The first two essays under the Legend section are collections of groups of variants. “The Devil and the Fiddle” (1943) is a group of stories where musicians, primarily fiddlers and flutists, develop their musical skills through the aid of the devil, elves, or fairies. “Legends of the Cursed Child” (1958) is a collection, researched in association with Violetta Halpert, of stories where the sins of the parents are placed on the children. For example, a rich woman mocks a poor crippled man, and subsequently gives birth to a similarly crippled child. Halpert reasserts our discipline’s need for better attention to definitions in “Definition and Variation in Folk Legend” (1971). He also expresses dissatisfaction with the motif-index of folk literature (while giving examples of motifs that he has collected which are missing from the index), and discusses the problem of being coerced into publishing only the “best” variants of legends.

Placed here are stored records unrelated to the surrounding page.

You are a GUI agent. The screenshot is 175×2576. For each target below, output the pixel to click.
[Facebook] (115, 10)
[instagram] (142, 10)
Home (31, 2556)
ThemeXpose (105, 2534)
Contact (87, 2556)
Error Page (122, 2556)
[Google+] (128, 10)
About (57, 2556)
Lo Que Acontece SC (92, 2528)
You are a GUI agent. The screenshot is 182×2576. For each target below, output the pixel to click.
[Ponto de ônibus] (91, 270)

Halpert focuses on the social role of legends in “Supernatural Sanctions and the Legend” (1980), while drawing heavily on Seán Ó Súilleabháin’s Handbook of Irish Folklore and the “traditional code of right and wrong.”

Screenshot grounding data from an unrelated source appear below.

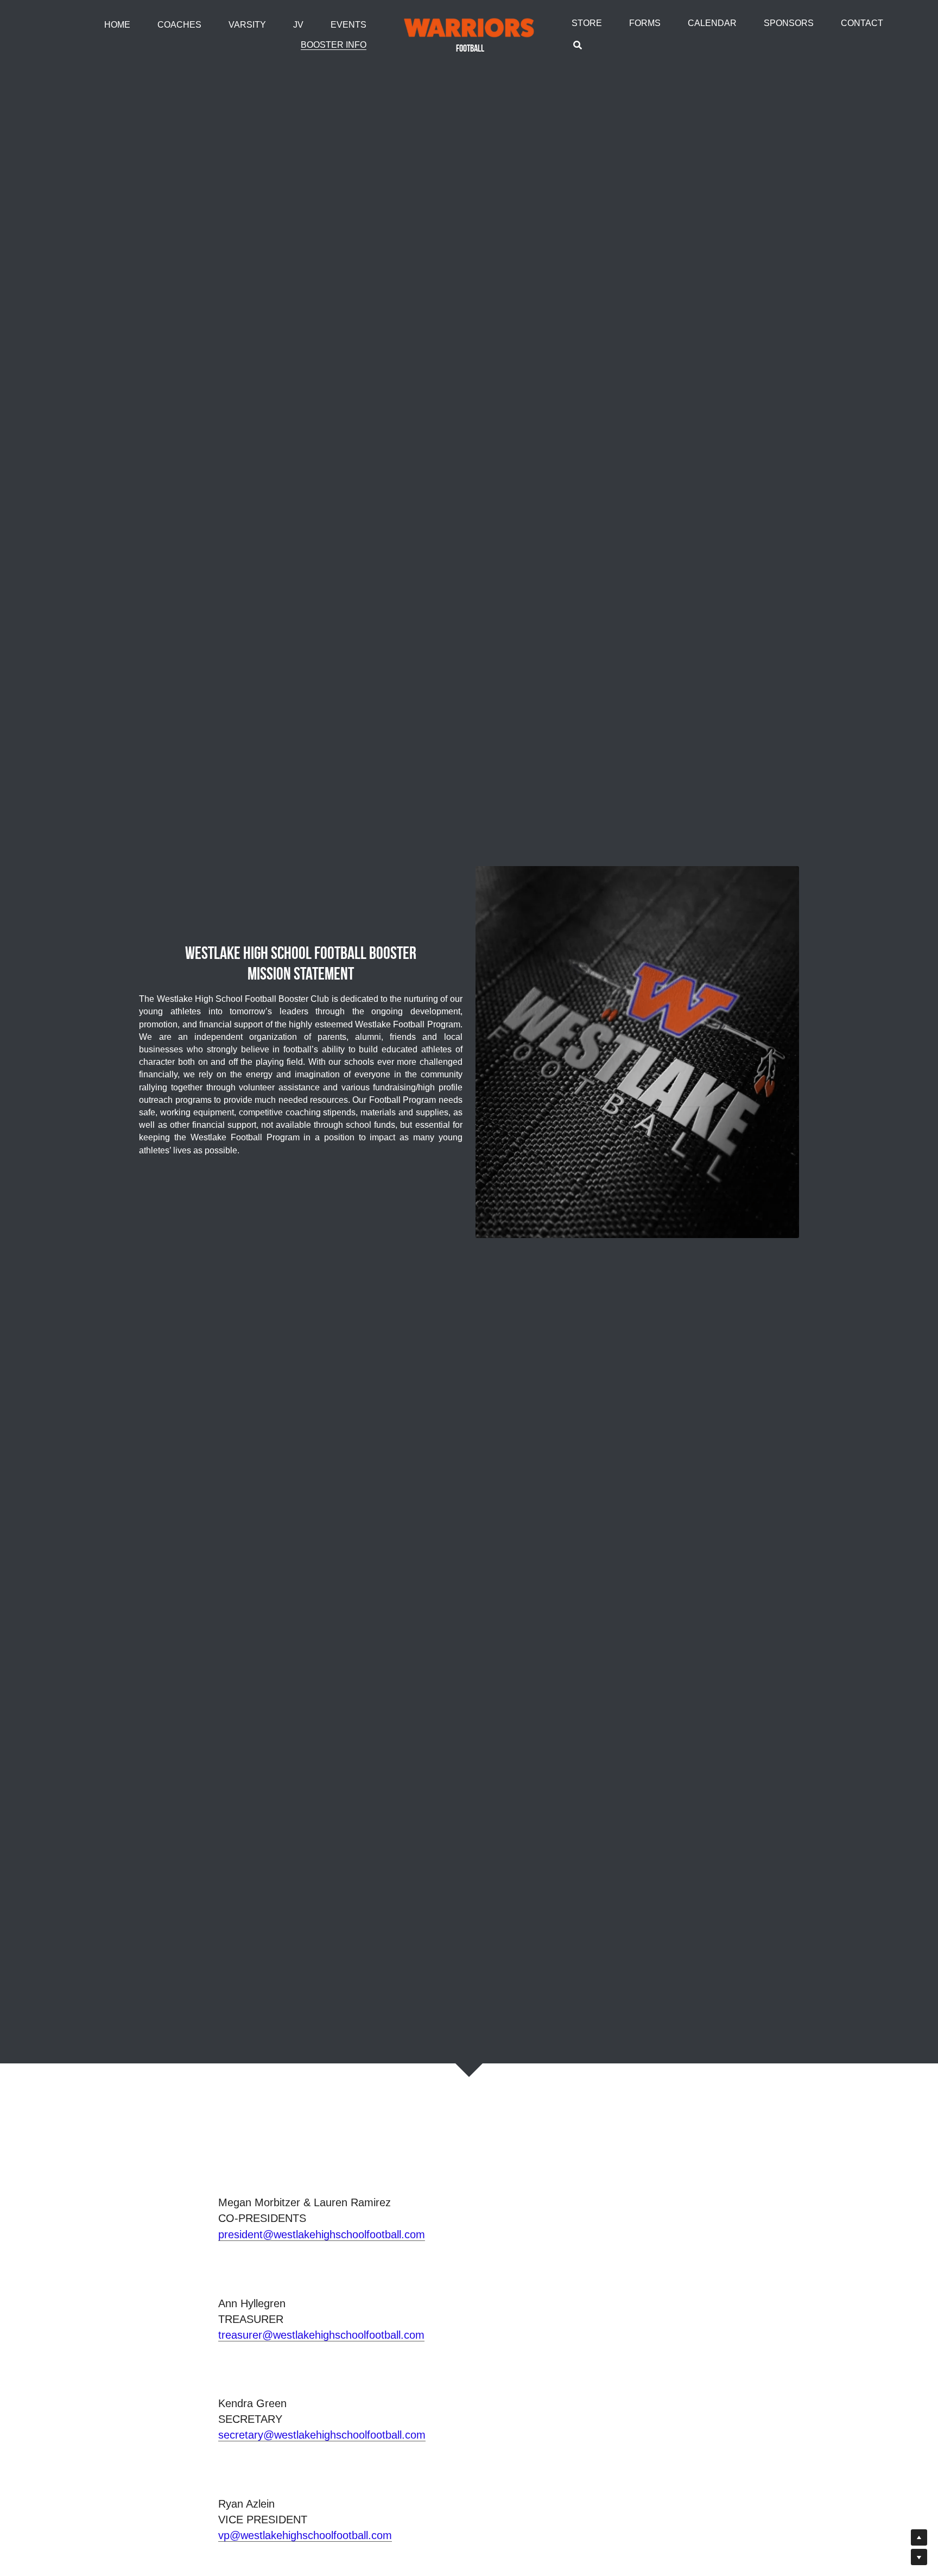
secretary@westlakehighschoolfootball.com (322, 2435)
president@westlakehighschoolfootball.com (321, 2234)
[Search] (578, 45)
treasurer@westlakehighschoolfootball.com (321, 2335)
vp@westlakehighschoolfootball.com (305, 2535)
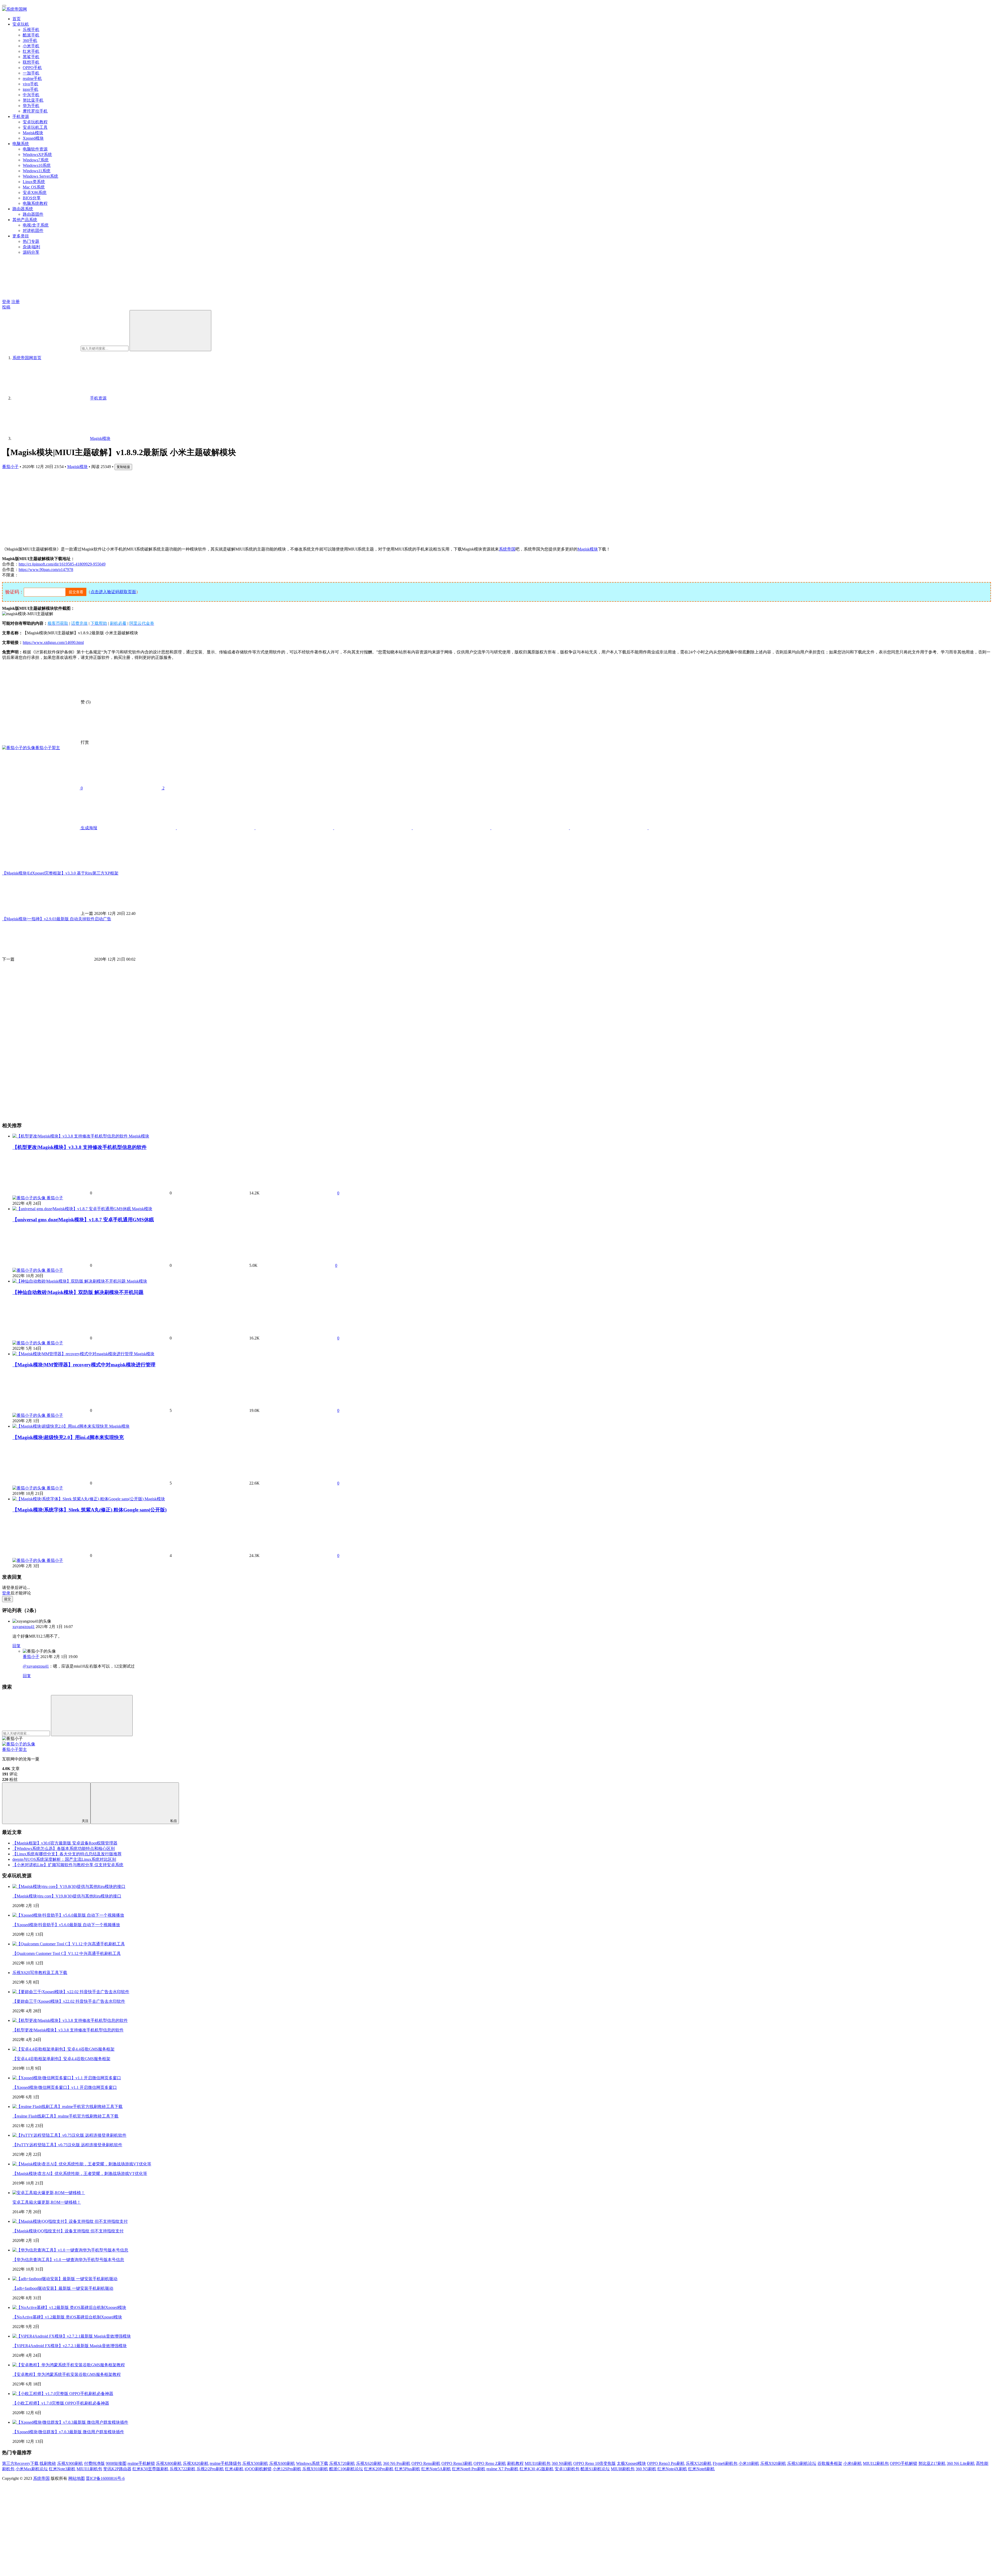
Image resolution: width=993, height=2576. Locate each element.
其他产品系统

The Folktale section presents Halpert’s interest in tall tales and his resilient dedication to fieldwork in a variety of settings. It contains essays on tall tales that he collected in Indiana and in Ohio: “Liars’ Club Tales” (1943) and “Folktales and Jests from Delaware, Ohio” (1948). These are intermixed with three essays on material that he collected while in the army and stationed in Alaska and Western Canada: “Tall Tales and Other Yarns from Calgary, Alberta” (1945), “The Cut-Off Head Frozen On: Some International Versions of a Tall Tale” (1979; 1985), and “Mosquitoes on the Runway” (1990). “The Cut-Off Head” is of particular interest because Halpert presents several variants of a motif that was not included in Thompson’s type index. “Mosquitoes on the Runway” introduces us to an aspect of occupational folklore: airforce pilots speak of the remarkable similarities of mosquitoes in the north to P-39 Bell Aircobra one-man fighter planes. This is followed by “A Bibliographic Essay on the Folktale in English” (1982).

This collection ends with a bibliography of Halpert’s works and his “Genre Classification for Individual Student Collections,” a list which many in our discipline have encountered in one form or another through our folklore training. In addition to achieving their goals of publishing hard to find articles and of exhibiting some of Halpert’s most influential essays, the editors have created a record of institutional history. This collection demonstrates many of the issues and changes in our discipline over the past sixty years. It presents a definition of folklore by example of what we have achieved, and thus should sit next to other foundational texts on folklore.